TASK OBJECTIVE: Quote every line of the listing word for word, leaving out the pictures.

RECORDS PROVIDED:
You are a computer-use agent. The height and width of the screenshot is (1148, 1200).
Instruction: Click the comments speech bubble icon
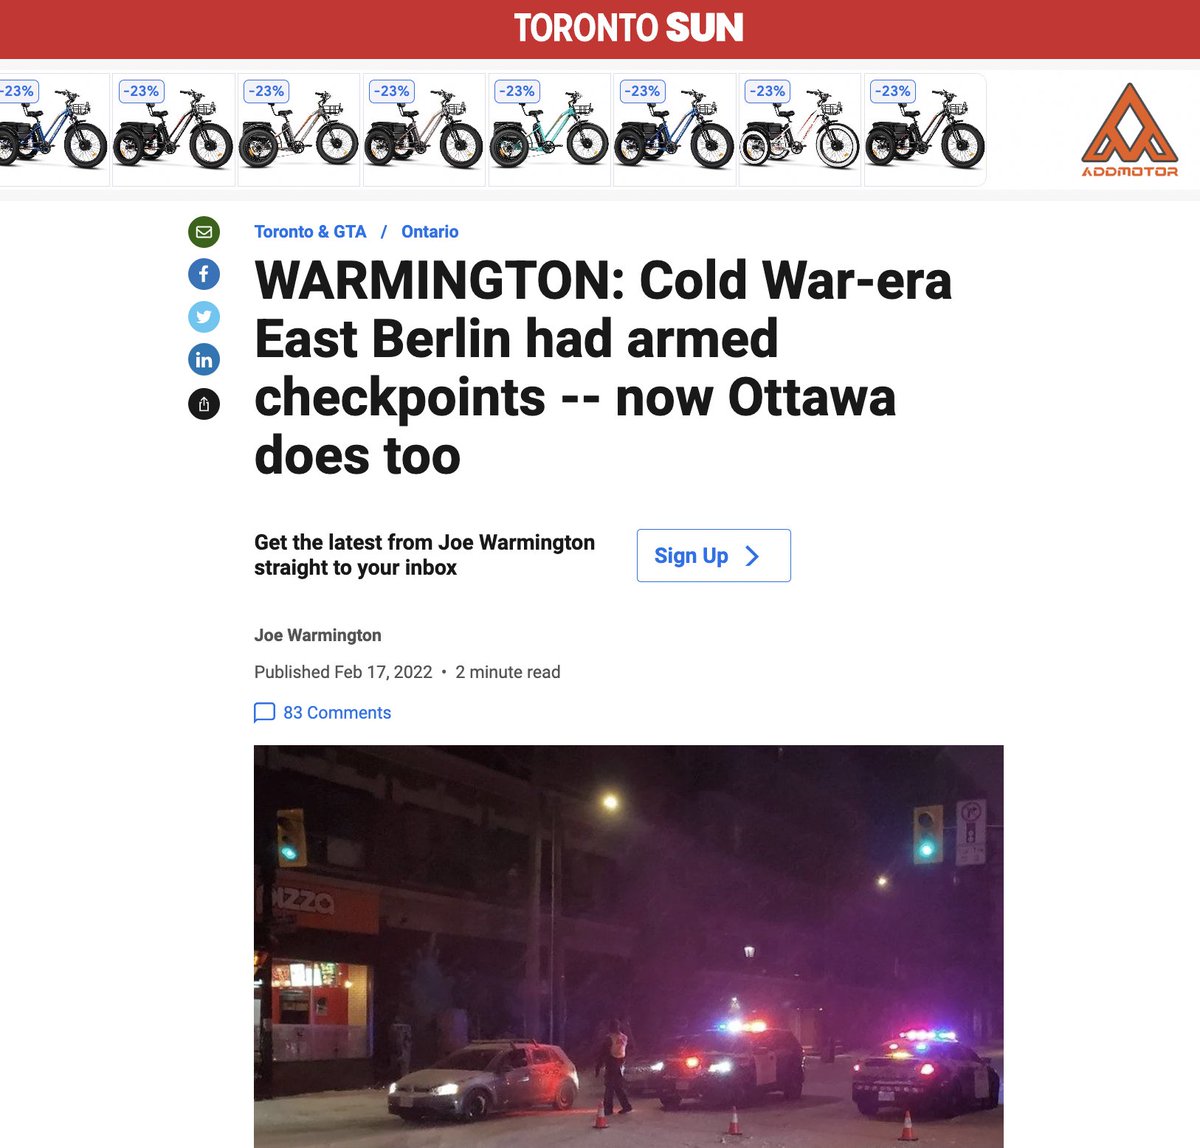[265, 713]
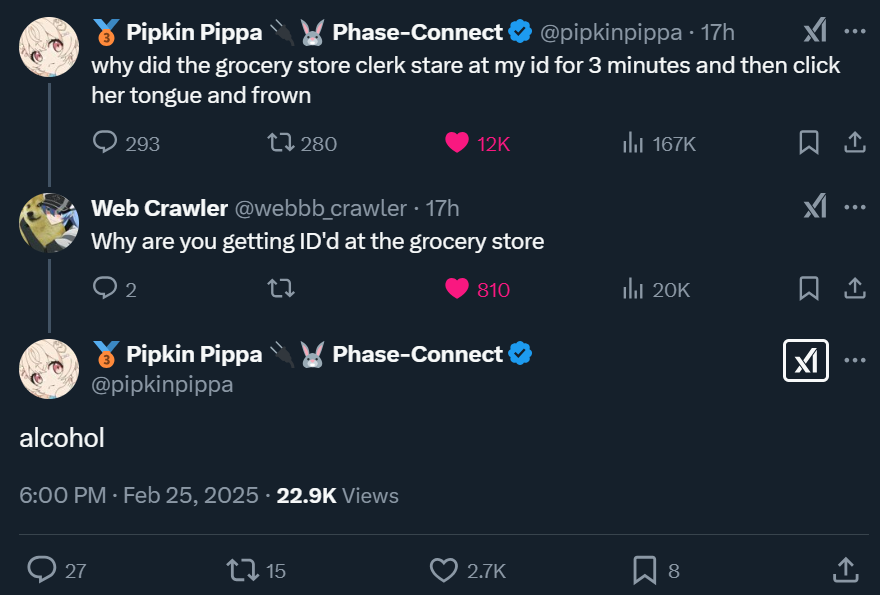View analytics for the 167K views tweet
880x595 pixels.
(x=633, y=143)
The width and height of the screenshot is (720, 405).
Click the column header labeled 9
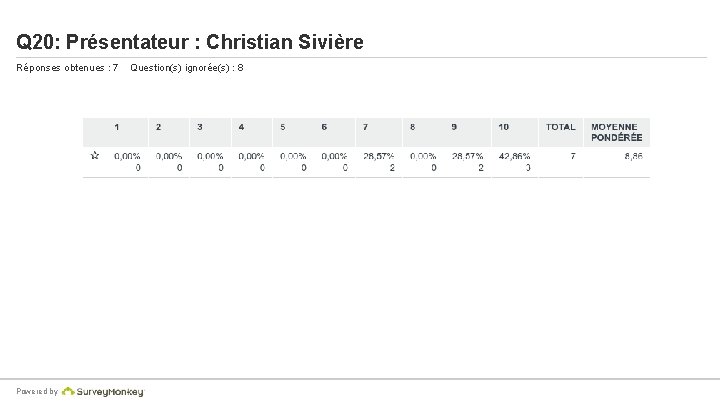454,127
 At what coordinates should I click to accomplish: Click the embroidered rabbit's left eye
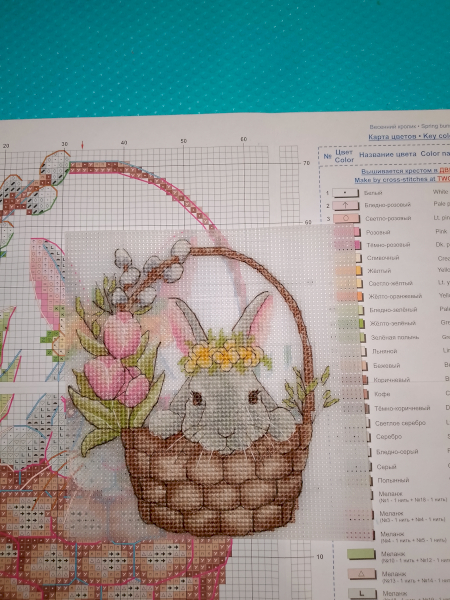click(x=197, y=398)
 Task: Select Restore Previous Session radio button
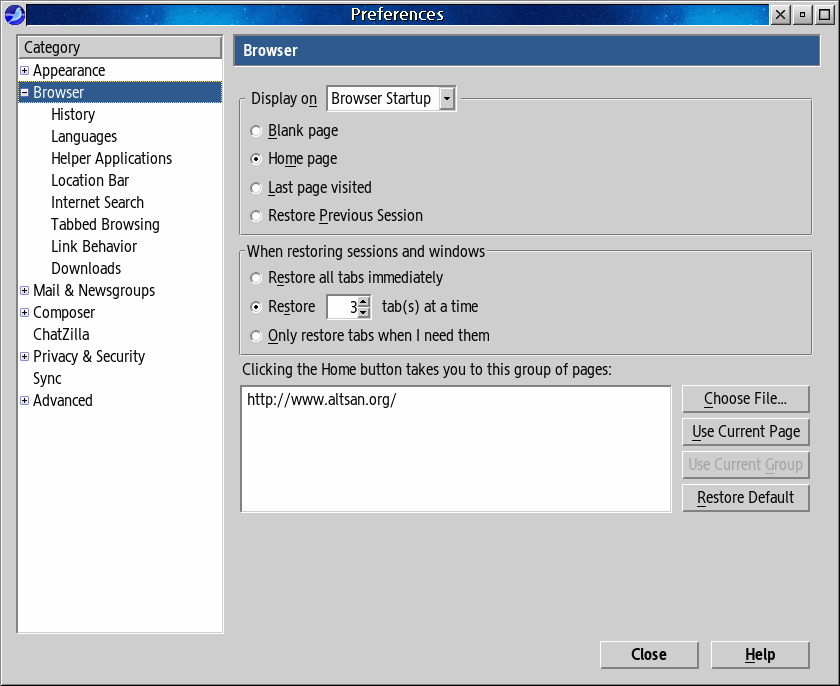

SOLUTION FOR THIS PROBLEM:
You are a computer-use agent. The height and width of the screenshot is (1148, 1200).
Instruction: Click the comments speech bubble icon
[265, 713]
View analytics for the 167K views tweet
880x595 pixels.
(x=633, y=143)
The width and height of the screenshot is (720, 405).
Click the column header labeled 9
454,127
 At what coordinates should I click to accomplish: Click the embroidered rabbit's left eye
click(x=197, y=398)
 Task: Select Restore Previous Session radio button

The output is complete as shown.